Tasks to perform ▸
1. In the Inkredible excerpt, rewrite the part starting with "With the discovery" and going on through "as Inkredible unfolds.", replacing "locals" with "villagers".
2. Carry on the Inkredible excerpt from the point where it ends.

Quoted passage ▸
==*==

With the discovery of human remains and lots of them, he wishes he’d stayed in the city.  Now he has to find out who these people were and he doesn’t look forward to much help from the locals, especially when it turns out the first seven burials are about 140 years old.  He has a bad feeling and knows this is something much bigger than the experts seem to think.

Little does he know he’s about to be caught up in a current investigation and more mysterious deaths as Inkredible unfolds.

A glimpse at Ivan

Ivan is a misanthrope to say the least.  He doesn’t often go to the city and can’t bear to be around people.  Every time he has to go into town though, he’s struck by the changes in society.  He rants inwardly:

“He was appalled by men who had evolved to have no physical or moral backbone.  People called them homosexual as an insult but they weren’t.  He understood homosexuality – that had always been there and it wasn’t the same thing, although modern society couldn’t make the distinction.  Effeminate and homosexual were not the same at all.  The most masculine of men might have a predilection for other men.  Feminised heterosexual men would at one time never have found a woman that paid them more than a sisterly notice.  Now though, now that women were as free as men to play any role in society, a whole new type of man had emerged, one that knew nothing of what it once was to be a man.  Some women now even sought these men ‘in touch with their feminine side’.  But what good would they be if the world suddenly reverted to what it had been a millennium ago?  It wouldn’t take much.  Men were not all men anymore, and even fewer were gentlemen.  But why was a gentleman needed when so few women were ladies.  He couldn’t relate to these new types of people.  So many distinctions, so many blurred lines, so few solid boundaries.  Did it matter?  Was it of any consequence what impression he made of himself when all were so self-interested anyway?  Of course not.  He laughed a dry laugh.  Human life had tried to infect him with its desperation to belong, but it would have to be cleverer than that!

==*==

Data for analysis ▸
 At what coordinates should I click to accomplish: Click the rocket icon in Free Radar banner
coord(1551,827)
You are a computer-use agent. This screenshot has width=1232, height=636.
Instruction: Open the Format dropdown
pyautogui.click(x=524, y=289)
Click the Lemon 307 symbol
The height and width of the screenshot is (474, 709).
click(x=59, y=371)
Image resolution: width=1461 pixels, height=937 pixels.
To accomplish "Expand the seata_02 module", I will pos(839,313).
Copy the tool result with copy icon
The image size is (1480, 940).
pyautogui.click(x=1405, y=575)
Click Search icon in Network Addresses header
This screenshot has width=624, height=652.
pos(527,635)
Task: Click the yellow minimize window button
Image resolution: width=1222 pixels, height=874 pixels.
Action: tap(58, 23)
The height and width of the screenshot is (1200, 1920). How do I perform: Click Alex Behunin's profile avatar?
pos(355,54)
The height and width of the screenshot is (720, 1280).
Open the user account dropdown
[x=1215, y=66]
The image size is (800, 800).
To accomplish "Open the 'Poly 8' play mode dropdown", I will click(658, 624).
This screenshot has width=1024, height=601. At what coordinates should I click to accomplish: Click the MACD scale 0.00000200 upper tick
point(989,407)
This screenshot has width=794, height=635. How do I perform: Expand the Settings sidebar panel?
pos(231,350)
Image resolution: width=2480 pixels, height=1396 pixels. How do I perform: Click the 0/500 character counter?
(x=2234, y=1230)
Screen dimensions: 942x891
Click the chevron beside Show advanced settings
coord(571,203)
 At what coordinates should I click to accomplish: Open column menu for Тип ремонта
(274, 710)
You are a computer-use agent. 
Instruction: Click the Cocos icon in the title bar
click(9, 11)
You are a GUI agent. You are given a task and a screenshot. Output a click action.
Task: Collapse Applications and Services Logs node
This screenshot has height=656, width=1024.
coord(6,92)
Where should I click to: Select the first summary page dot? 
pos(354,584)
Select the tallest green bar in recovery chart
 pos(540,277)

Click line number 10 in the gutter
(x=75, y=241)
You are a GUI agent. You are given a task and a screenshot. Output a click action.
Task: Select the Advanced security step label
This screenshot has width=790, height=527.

==*==

Numbered responses ▸
1.
With the discovery of human remains and lots of them, he wishes he’d stayed in the city.  Now he has to find out who these people were and he doesn’t look forward to much help from the villagers, especially when it turns out the first seven burials are about 140 years old.  He has a bad feeling and knows this is something much bigger than the experts seem to think.

Little does he know he’s about to be caught up in a current investigation and more mysterious deaths as Inkredible unfolds.

2.
He found it a strain to blend in.  It made him weary.  Having to listen so closely to what anyone said, having to analyse the tone against the facial expression and both of those against the body language.  People were so seldom sincere, so frequently embellishing the facts, so often using sarcasm and humour to veil a slight.  He wondered how anyone lived and communicated among such a society and survived.  Perhaps they didn’t really.  Maybe that explained the superficiality.  How could anyone afford to feel anything, to register what was really going on, to give more than a cursory glance, when to do so could only open them up to the brutality of the world beyond their tiny existence?  How could they afford to have depth when it would only show them the depths to which humanity had sunk?  Some, he knew, created their own micro society around them and shunned all others.  That had gone on for a long time.  Now it was even more complex and he wondered at the truth of it all.  Who could really live like this without losing sight of true life?  He could not slot in to this world.  But so what?  He didn’t need to make friends, only get by here for a little while.”

His thoughts are many and about everything.  Don’t get him started on architecture!